Typisch Yasmina Reza also. In einem ihrer berühmtesten Werke, dem Theaterstück „Der Gott des Gemetzels“, lässt die Französin zwei Ehepaare sich behacken, weil der eine Sohn dem anderen mit einem Stock zwei Schneidezähne ausgeschlagen hat. Die Eltern wollen anfangs vernünftig den Versicherungsfall klären, sind ja schließlich nur Kinder, etwas später aber hauen sie sich mit Furor gegenseitig die Rübe ein. Nach ähnlicher Strickart, als Roman in etwas kompliziertem Muster gearbeitet, funktioniert nun auch „Babylon“, nur dass sich alle Beteiligten so wie Yasmina Reza selbst, 58, schon in etwas vorgerücktem Alter befinden. Elisabeth, die Ich-Erzählerin, ist Patent-Ingenieurin – „sagt keinem Menschen etwas, und ich versuche nicht mehr, es so zu erklären, dass es attraktiv klingt“–, ihr Mann Pierre ein Lehrer. Sie ist mit ihm nicht unglücklich. Die Sache mit dem Frühlingsfest kommt ihr so in den Sinn, etwas Ähnliches haben sie noch nie gemacht. Also fehlen Gläser, Stühle. Die könnte man bei den Nachbarn in der Wohnung darüber leihen, dann müsste man sie aber auch einladen. Warum auch nicht, man mag sich, trifft sich hin und wieder: JeanLino Manoscrivi, sanftmütiger Elektrogeräteverkäufer, der sich die Haarsträhnen über den halbkahlen Schädel klebt, und seine Frau Lydie, etwas schräg, will die Menschheit mit Pendeln heilen und macht sich für den Tierschutz stark. Während des Festes, das sich gut anlässt, fragt Lydie dann aber nach, ob in dem von anderen Gästen mitgebrachten Hühnchen-Cake auch ein glückliches Tier verarbeitet wurde. Und da weht plötzlich ein kalter Hauch mitten hinein ins Frühlingsfest.

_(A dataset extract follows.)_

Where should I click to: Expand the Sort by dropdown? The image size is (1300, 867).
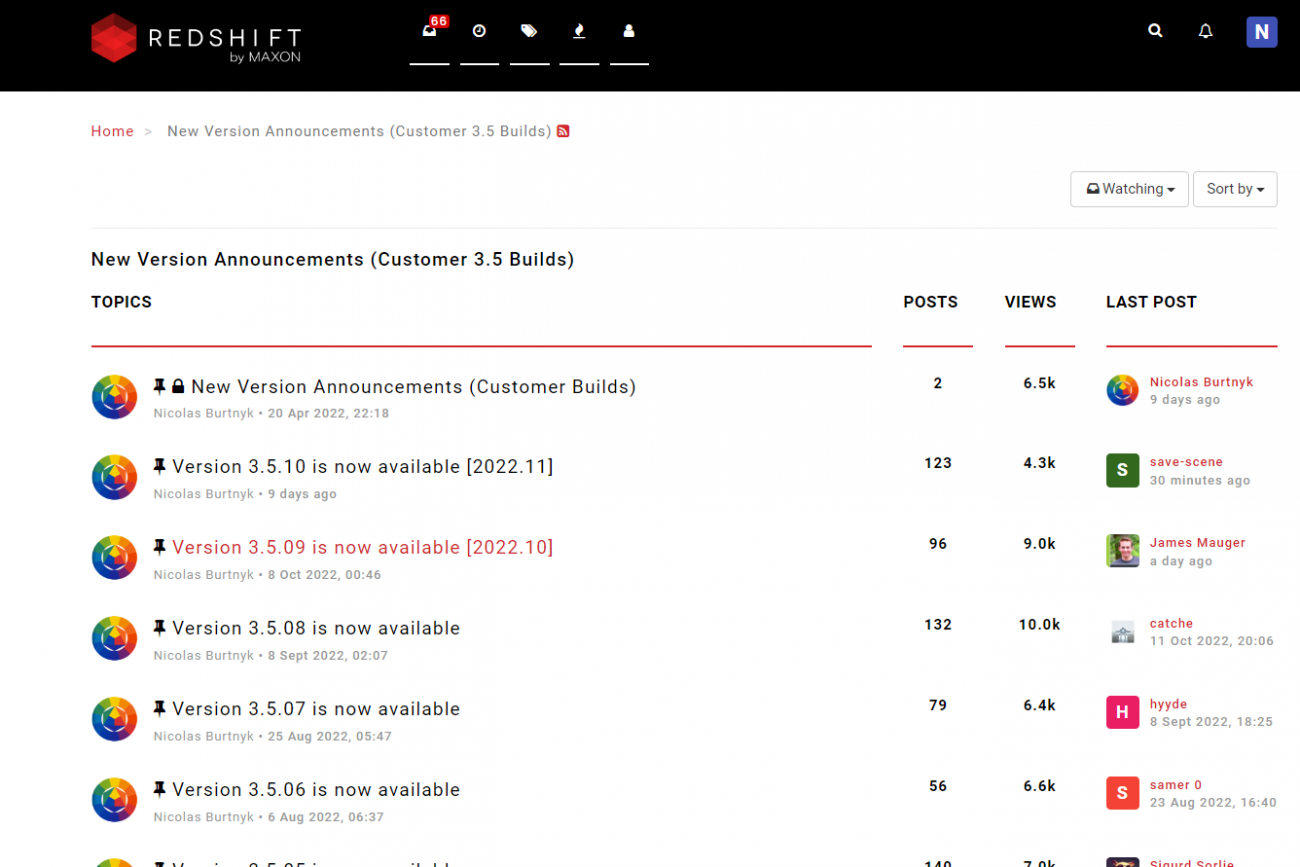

Dass Jean-Lino seine Frau später umbringen wird, das erzählt der Verlag übrigens schon im Klappentext. Es nimmt dem Roman nichts, schließlich hat Yasmina Reza keinen verfasst, sondern ist in ihrem Genre geblieben: „Babylon“ist eine routiniert und gekonnt geschriebene Gesellschaftssatire, in der nahezu keine Seite ohne Pointe auskommt. Einmal erinnert sich die Erzählerin an das Lieblingsspiel ihres kleinen Sohnes am Meer. Der Junge stellte sich ins Wasser, die Mutter musste einen Namen nennen, zum Beispiel den eines Lehrers, dann schlug das Kind aufs Wasser ein. „So brachten wir sie einen nach dem anderen um.“Das genau ist Yasmina Rezas Trick: Erst zaubert sie eine wunderbar glatte Wasseroberfläche, dann spritzt es von allen Seiten. Aber wie mit allen Tricks, so verhält es sich auch mit diesem: Er nutzt sich ab. Die Kunst, die sie so perfekt beherrscht, verliert an Wirkung. Und wird zur Masche.
Das bringt die Komödie gelegentlich in die Nähe der Klamotte. Sie flutet den Roman förmlich mit einer Wortwitzwoge, sodass die andere große Stärke von Rezas Schreiben unterzugehen droht. Was die Französin nämlich mit ebensolcher Perfektion beherrscht, ist das kaltschnäuzige Sezieren ihrer Figuren, der mitleidlose Blick ins Innere.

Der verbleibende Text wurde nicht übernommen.